:: Working data

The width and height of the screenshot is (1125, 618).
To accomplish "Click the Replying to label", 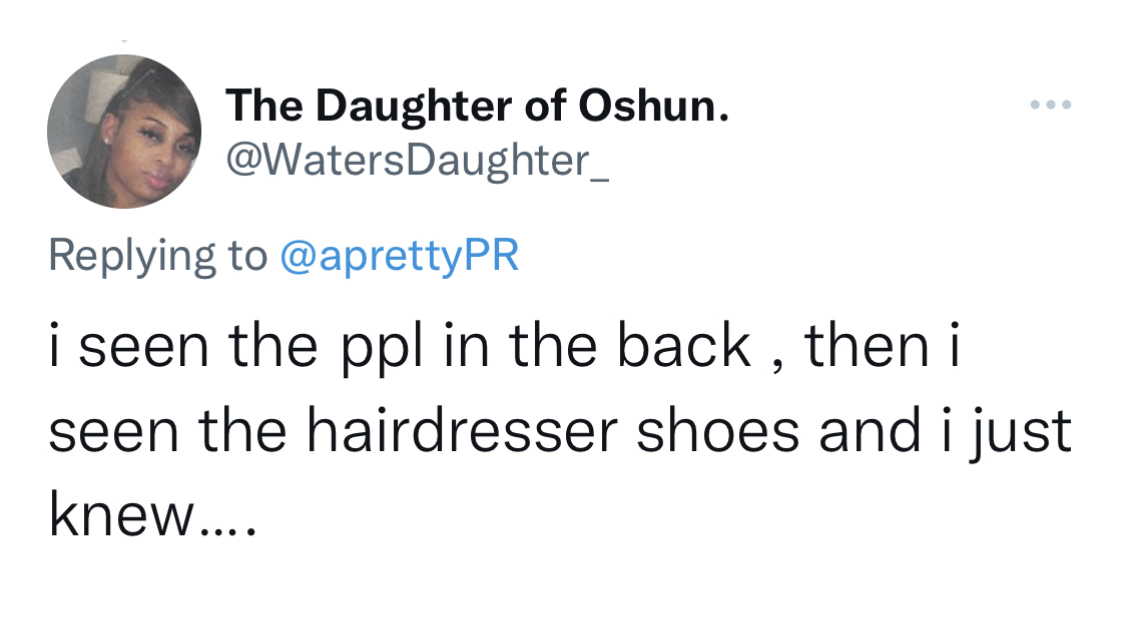I will click(158, 256).
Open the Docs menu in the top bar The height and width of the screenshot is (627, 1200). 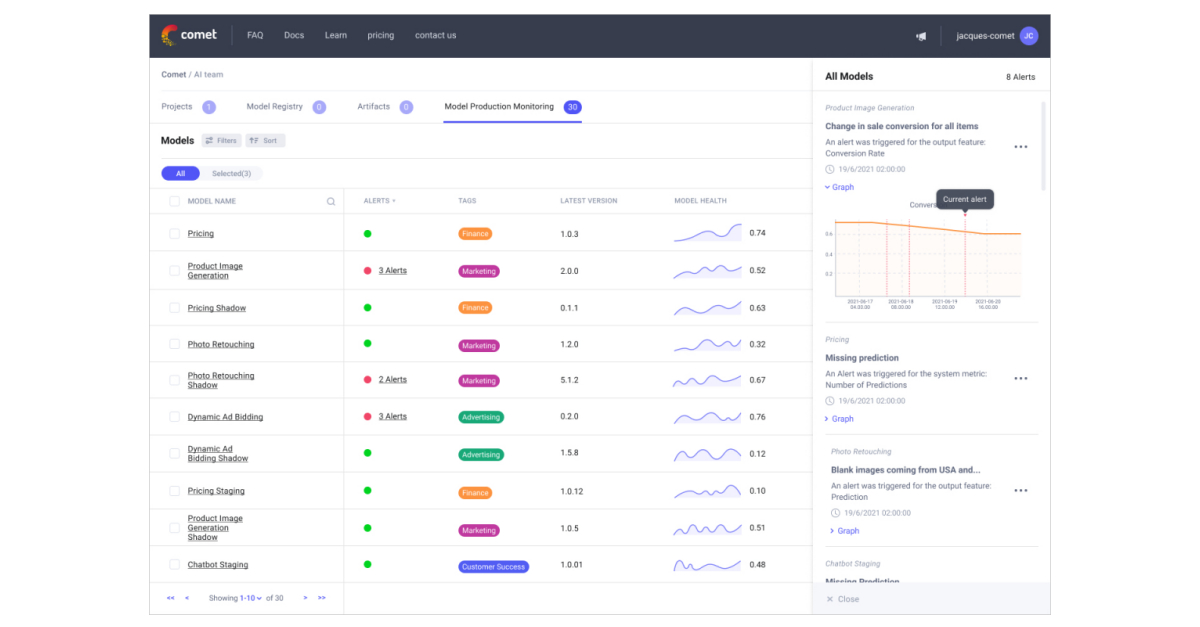293,35
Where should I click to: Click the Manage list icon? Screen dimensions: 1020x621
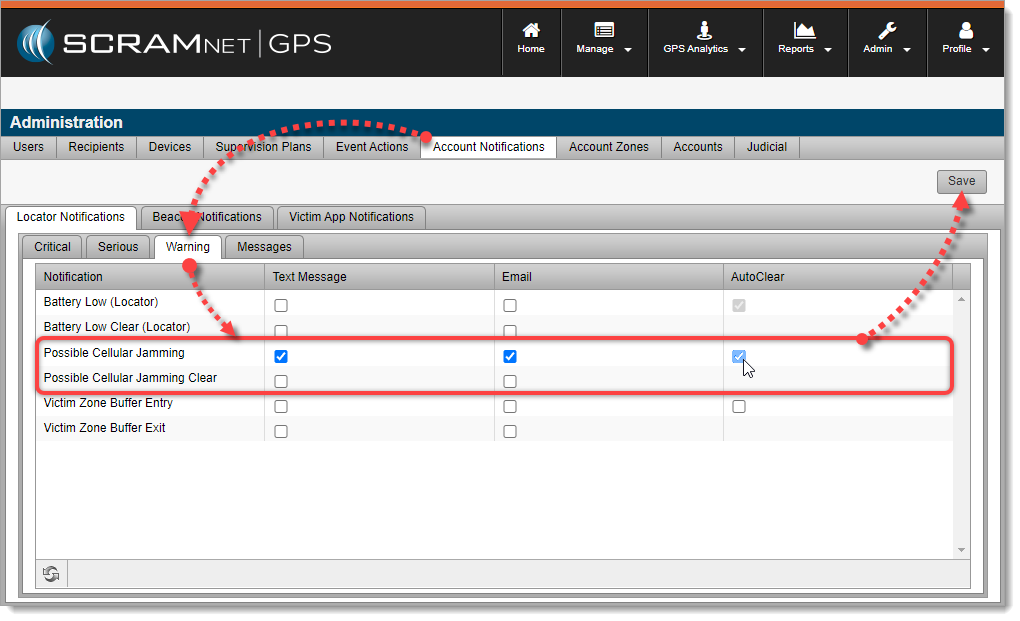(x=604, y=30)
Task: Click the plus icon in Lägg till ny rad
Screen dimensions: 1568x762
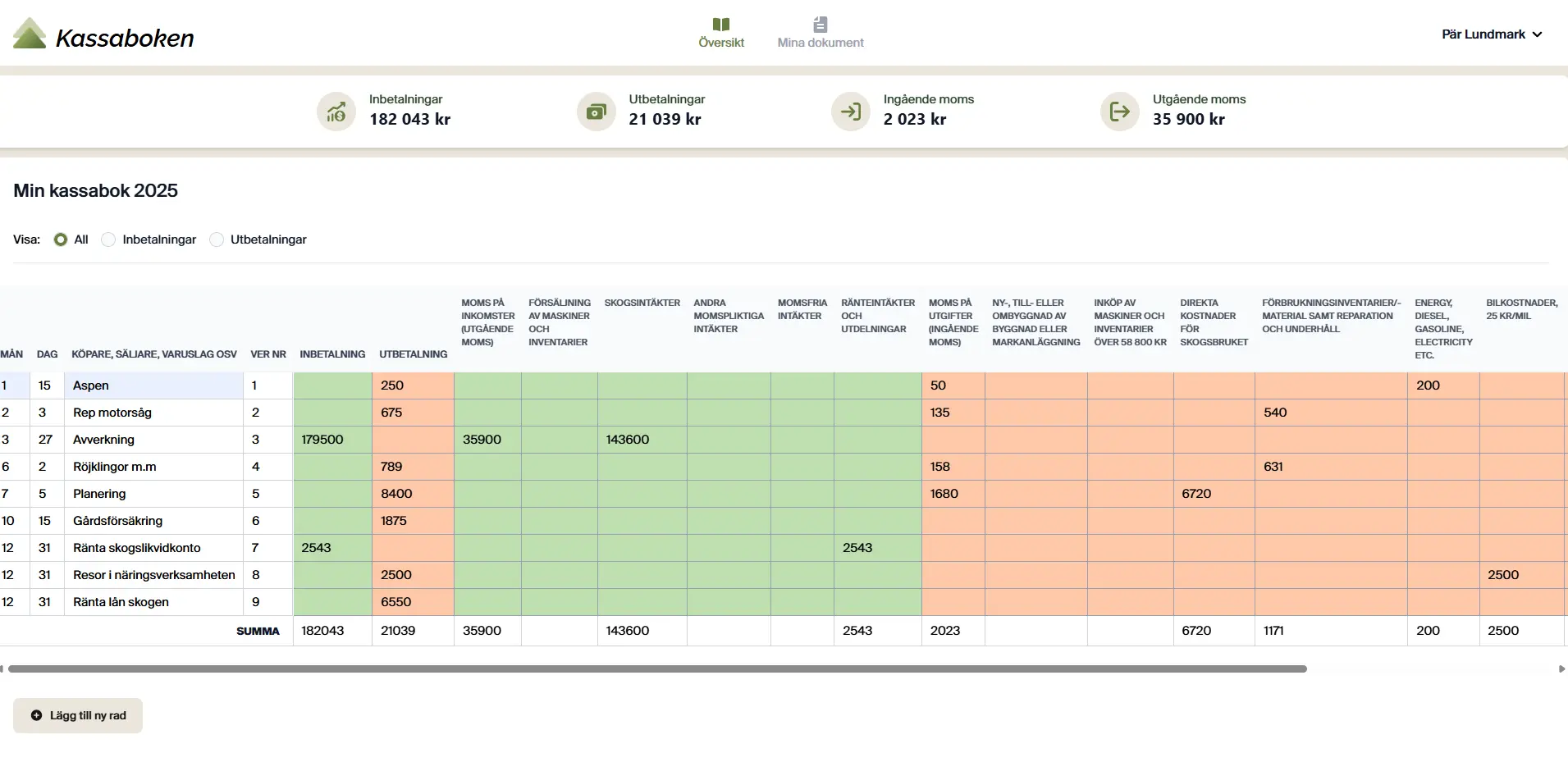Action: click(x=36, y=715)
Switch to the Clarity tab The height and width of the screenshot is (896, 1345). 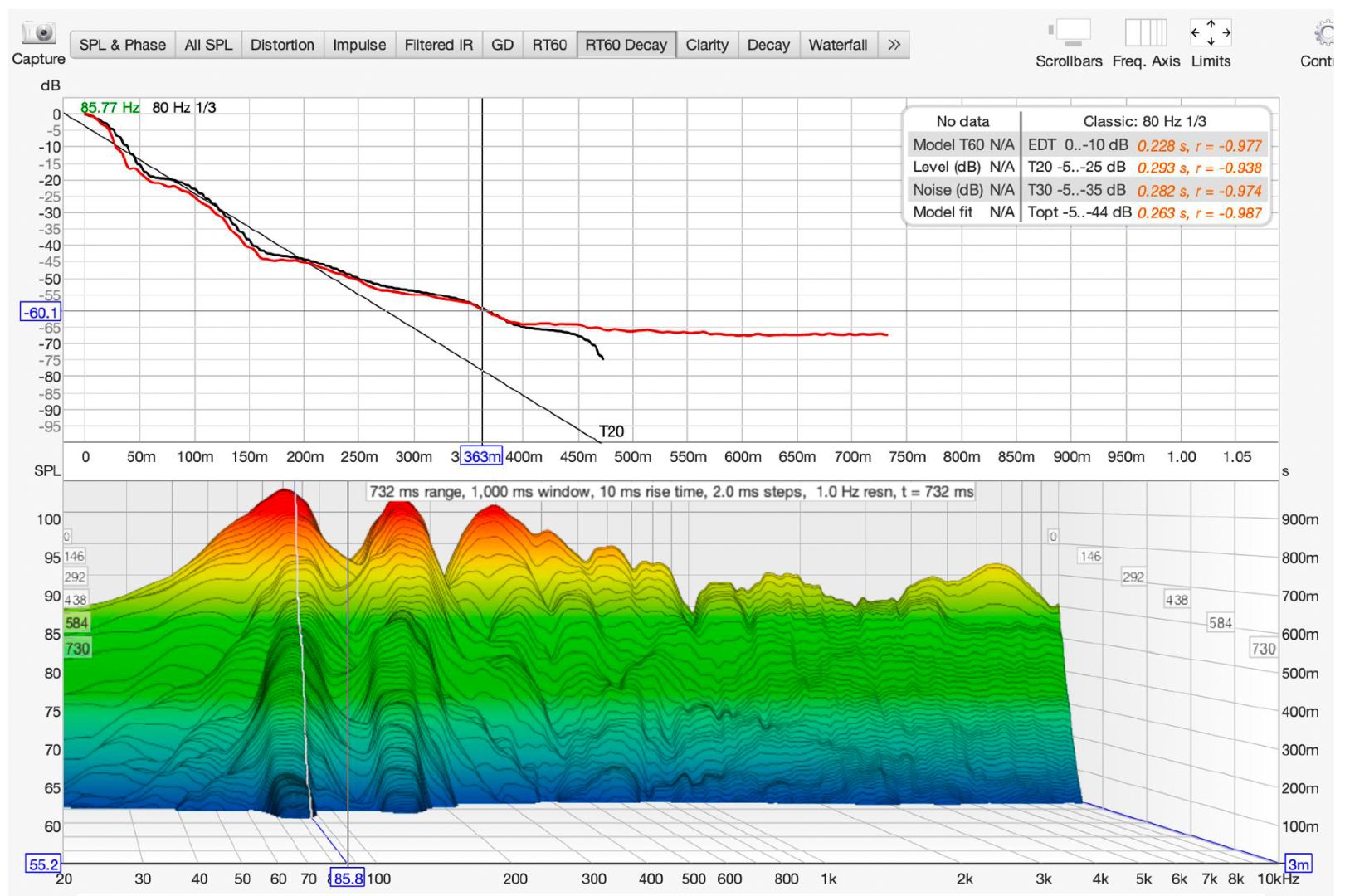pos(707,45)
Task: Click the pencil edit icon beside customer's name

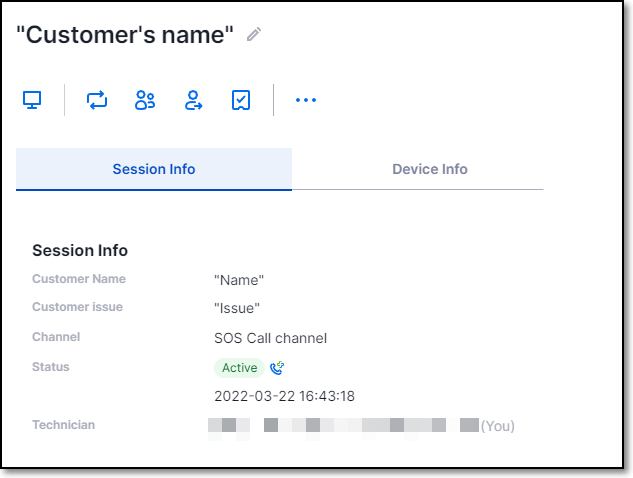Action: pyautogui.click(x=254, y=34)
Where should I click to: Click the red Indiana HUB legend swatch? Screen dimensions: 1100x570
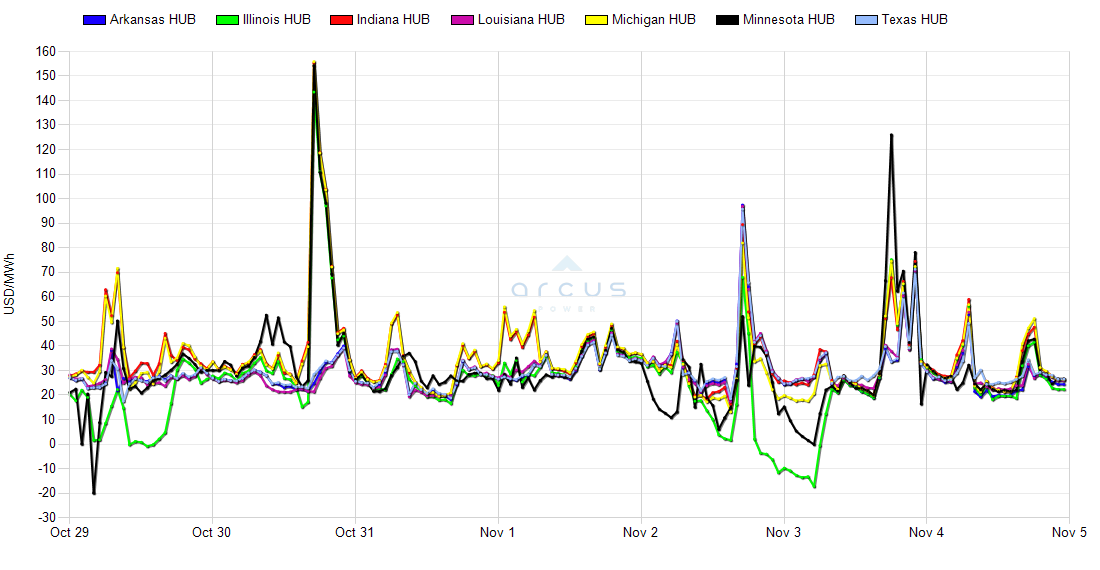pos(340,20)
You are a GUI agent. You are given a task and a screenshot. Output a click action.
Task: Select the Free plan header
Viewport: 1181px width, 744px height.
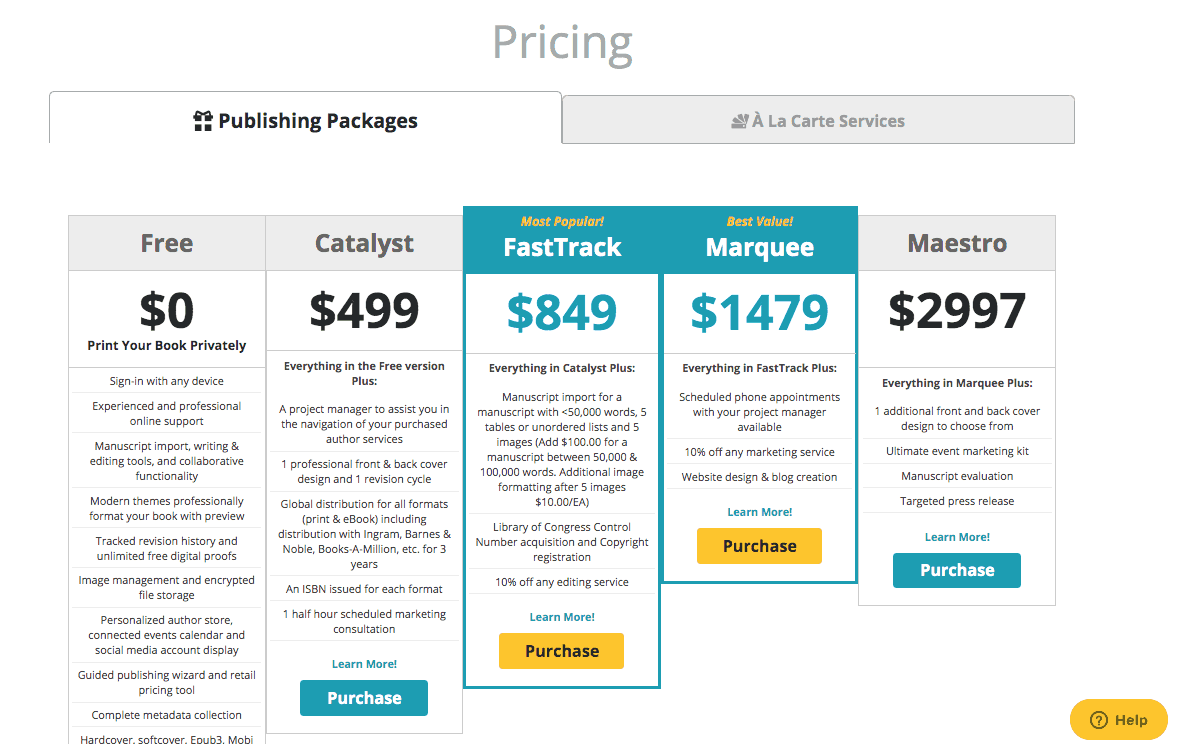pyautogui.click(x=167, y=243)
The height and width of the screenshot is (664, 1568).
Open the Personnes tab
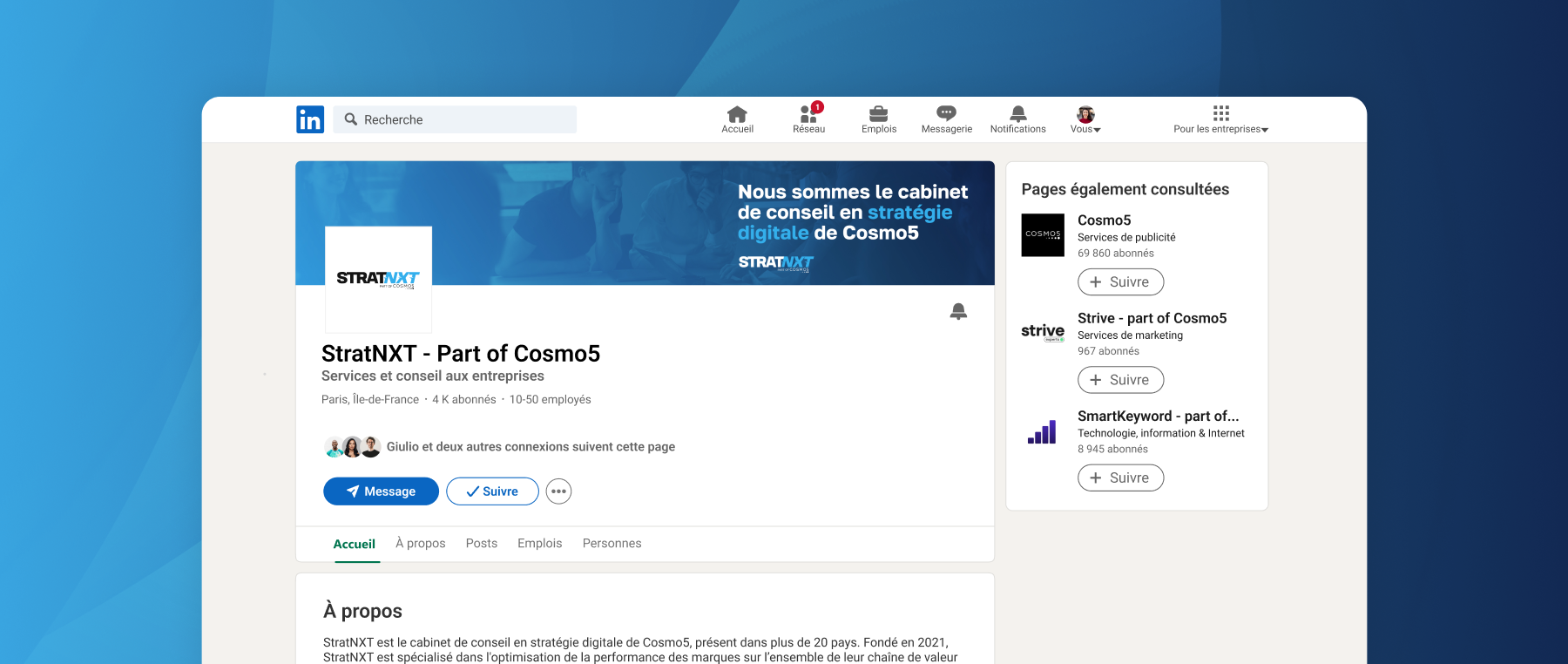pos(612,543)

::::

Every line from the one bearing "Viewport: 1181px width, 744px height." through the end of the data above must be output exactly, and no picture may appear.

Viewport: 1181px width, 744px height.
pyautogui.click(x=167, y=243)
The height and width of the screenshot is (664, 1568).
Open the Personnes tab
pos(612,543)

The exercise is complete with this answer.